PURPOSE OF THE PROCESSING
Personal data will be processed for the following purposes:
- purposes to allow navigation and consultation within the site and to fulfill legal obligations;
- purposes related to the provision of the services requested (e.g. requests for information) as well as to fulfill any legal and tax obligations related to them;
- defensive purposes in case of abuse in the use of the site or attempts at fraud;
LEGAL BASIS OF THE PROCESSING
The Data Controller processes your data: 1) processing is necessary for compliance with a legal obligation to which the controller is subject; 2) processing is necessary for the performance of a contract to which the data subject is party or in order to take steps at the request of the data subject prior to entering into a contract; 3) processing is necessary for the purposes of the legitimate interests pursued by the controller.
NATURE OF DATA PROVISION
Without prejudice to what is indicated in relation to navigation data, users are free to provide their personal data. Failure to provide such data may make it impossible for the Firm to respond to requests for information or to evaluate the candidate’s profile.

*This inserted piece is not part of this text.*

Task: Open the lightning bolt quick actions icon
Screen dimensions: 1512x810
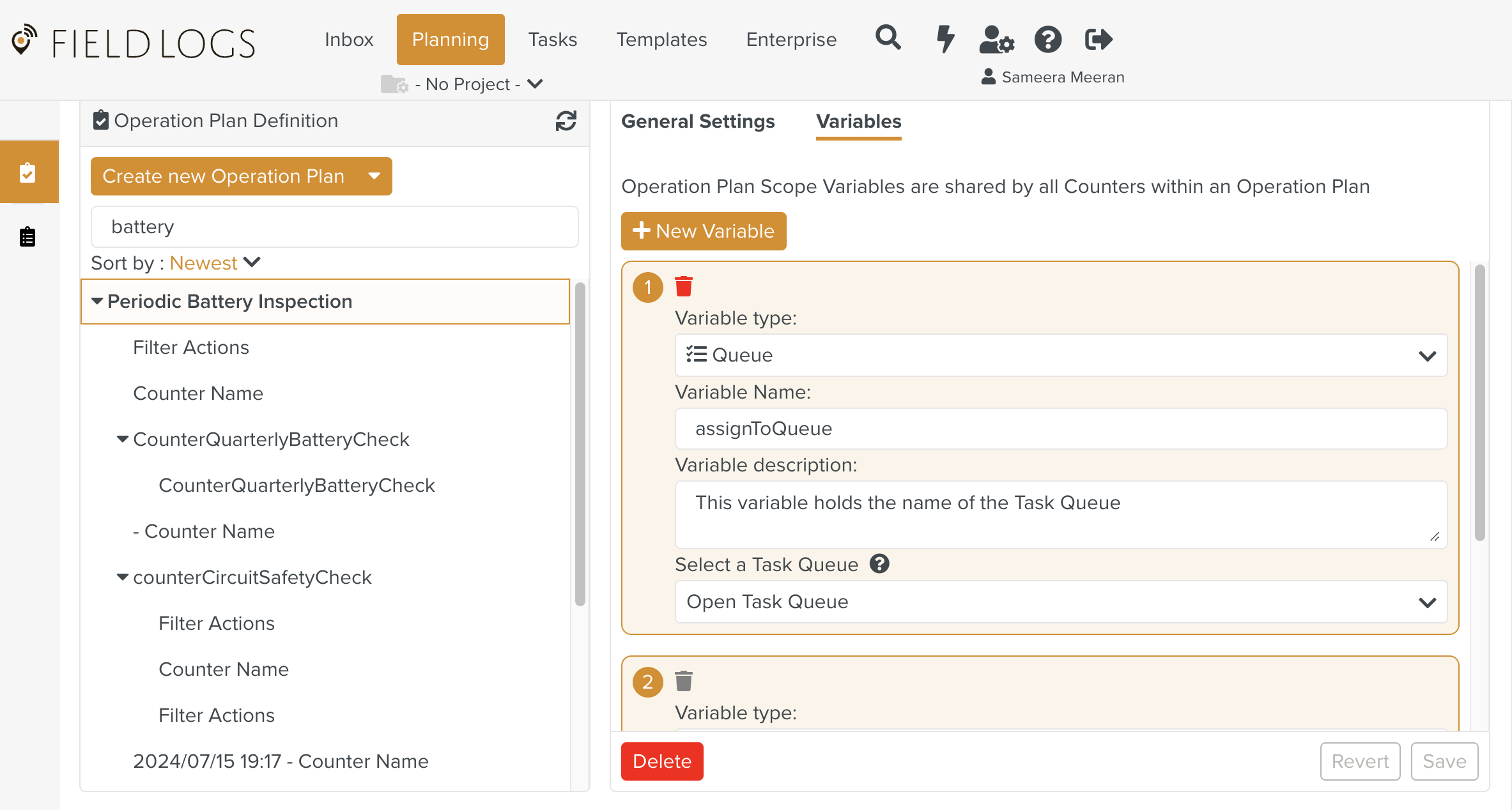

Personal data are processed with automated tools and in paper form, for the time strictly necessary to achieve the purposes for which they were collected.
Specific security measures are observed to prevent the loss of personal data, illicit or incorrect use and unauthorized access.
ANY TRANSFERS OUTSIDE THE EU
The Data are processed at the operational headquarters of the Data Controller and in any other place where the parties involved in the processing are located. For more information, contact the Data Controller.
The data are not transferred to a third country or an international organization.
SUBJECTS AUTHORIZED TO PROCESS DATA
RIGHTS OF THE INTERESTED PARTIES
The user has the right to exercise at any time the rights referred to in articles 15 et seq. of EU Regulation 2016/679, namely:
- access to personal data;
- to obtain the rectification or erasure of the same or the restriction of the processing of personal data concerning him;
- to object to processing;
- right to data portability;
We remind you that you also have the right to lodge a complaint with the supervisory authority (In Italy, “Autorità Garante per la Protezione dei Dati Personali”).
FURTHER INFORMATION ON THE TREATMENT
Information not contained in this policy
Further information in relation to the processing of Personal Data may be requested at any time from the Data Controller using the contact details.
The Data Controller periodically checks its privacy and security policy and, if necessary, revises it in relation to regulatory, organizational or technological changes. In case of modification of the policies, the new version will be published on this page of the site.
If the changes concern treatments whose legal basis is consent, the Data Controller will collect the User’s consent again, if necessary.